Figure 6. MiR-1224-5p overexpression overcomes 5-FU resistance in 5-FU-resistant OSCC cells
(A) CCK-8 revealed the IC50 value in HSC-3/5-FU and HN-4/5-FU cells transfected with NC mimics or miR-1224-5p mimics. (B) Colony formation assay were used to test cell proliferation and HSC-3/5-FU and HN-4/5-FU cells treated with NC mimics or miR-1224-5p mimics. (C) Flow cytometry analysis was applied to examine apoptosis in HSC-3/5-FU and HN-4/5-FU cells transfected with NC mimics or miR-1224-5p mimics. (D-F) CCK-8, Colony formation assay and flow cytometry were employed to detect IC50, cell proliferation and apoptosis in HSC-3/5-FU and HN-4/5-FU cells transfected with NC inhibitor or miR-1224-5p inhibitor. *P< 0.05, **P < 0.01.

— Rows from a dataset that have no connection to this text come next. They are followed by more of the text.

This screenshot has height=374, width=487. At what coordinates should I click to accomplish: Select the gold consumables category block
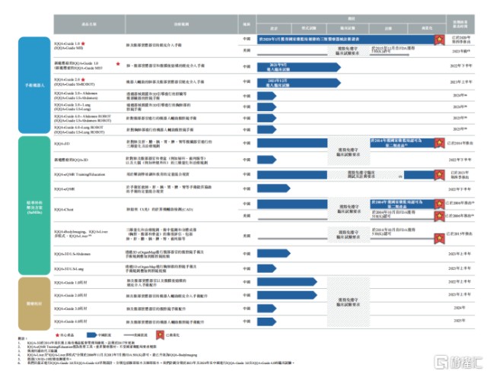click(34, 303)
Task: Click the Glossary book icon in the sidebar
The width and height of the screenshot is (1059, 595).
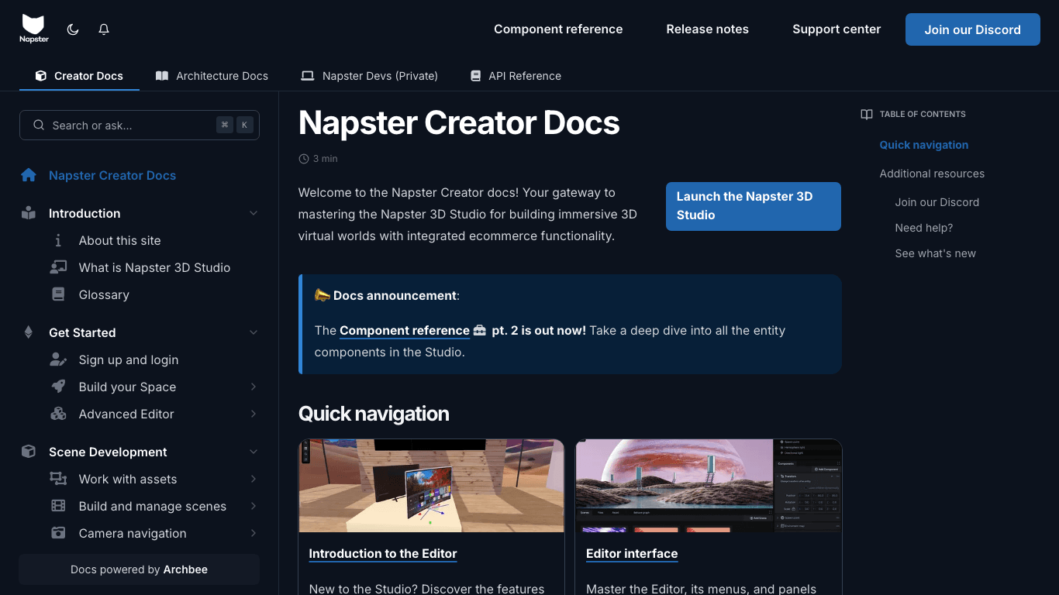Action: click(58, 294)
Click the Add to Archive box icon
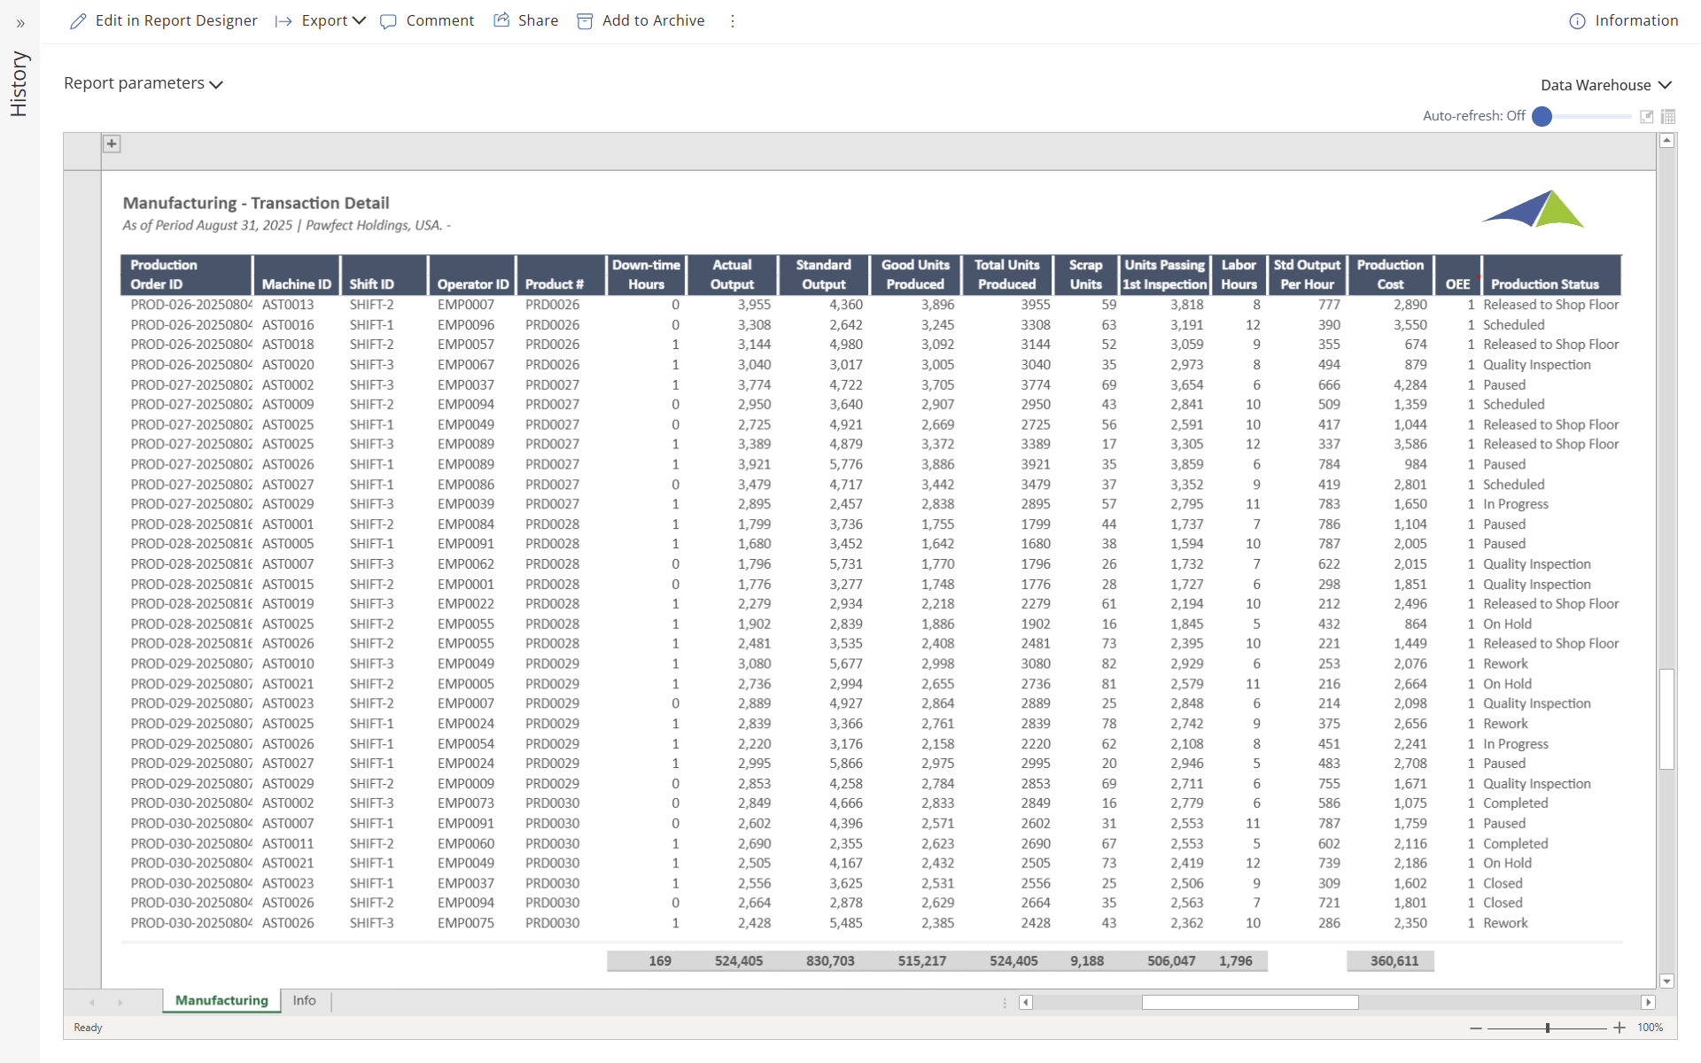The width and height of the screenshot is (1701, 1063). click(585, 20)
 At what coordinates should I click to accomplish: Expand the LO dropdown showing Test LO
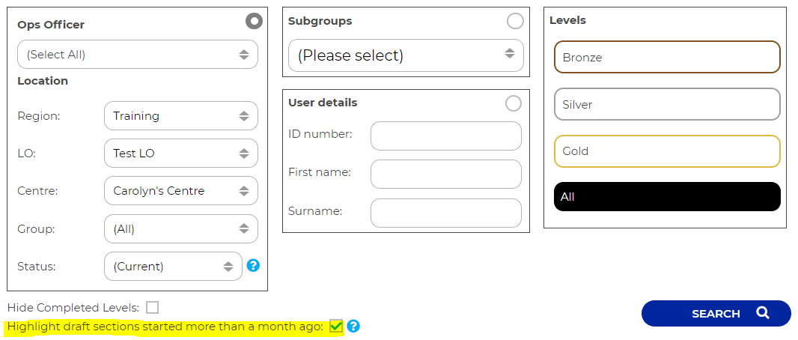click(180, 154)
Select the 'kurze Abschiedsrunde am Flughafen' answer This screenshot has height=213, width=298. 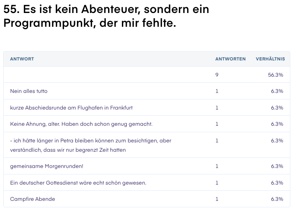[x=71, y=108]
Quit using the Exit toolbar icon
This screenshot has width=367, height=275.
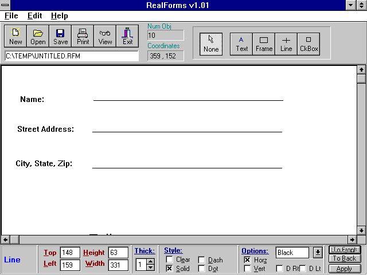[x=127, y=36]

Figure 7. NSD2 is a direct target of miR-1224-5p in 5-FU-resistant OSCC cells
(A) The Venn diagram showed the downstream target genes which could bind with miR-1224-5p in PITA, RNA22, miRmap, and microT databases. (B) Starbase website predicted putative-binding sites between miR-1224-5p and NSD2. (C) NSD2 expression was detected by RT-qPCR in cells transfected with miR-1224-5p mimics. (D) RIP assays were conducted to confirm miR-1224-5p and NSD2 coexisted in RNA-induced silencing complexes (RISCs). (E) Luciferase reporter assay was conducted to verify the combination between miR-1224-5p and NSD2. (F) NSD2 expression was detected in HSC-3/5-FU and HN-4/5-FU cells transfected with NC mimics, miR-1224-5p mimics, or miR-1224-5p mimics+oe-APCDD1L-AS1. **P< 0.01, ***P < 0.001.
Figure 8. APCDD1L-AS1 knockdown enhances susceptibility to 5-FU in 5-FU-resistant OSCC cells by decreasing NSD2
(A) NSD2 expression was tested in cells transfected with Vector or oe-NSD2. (B-D) CCK-8, Colony formation assay and flow cytometry were employed to detect IC50, cell proliferation and apoptosis in HSC-3/5-FU and HN-4/5-FU cells transfected with sh-NC, sh-APCDD1L-AS1, or sh-APCDD1L-AS1+ oe-NSD2. *P< 0.05, **P < 0.01.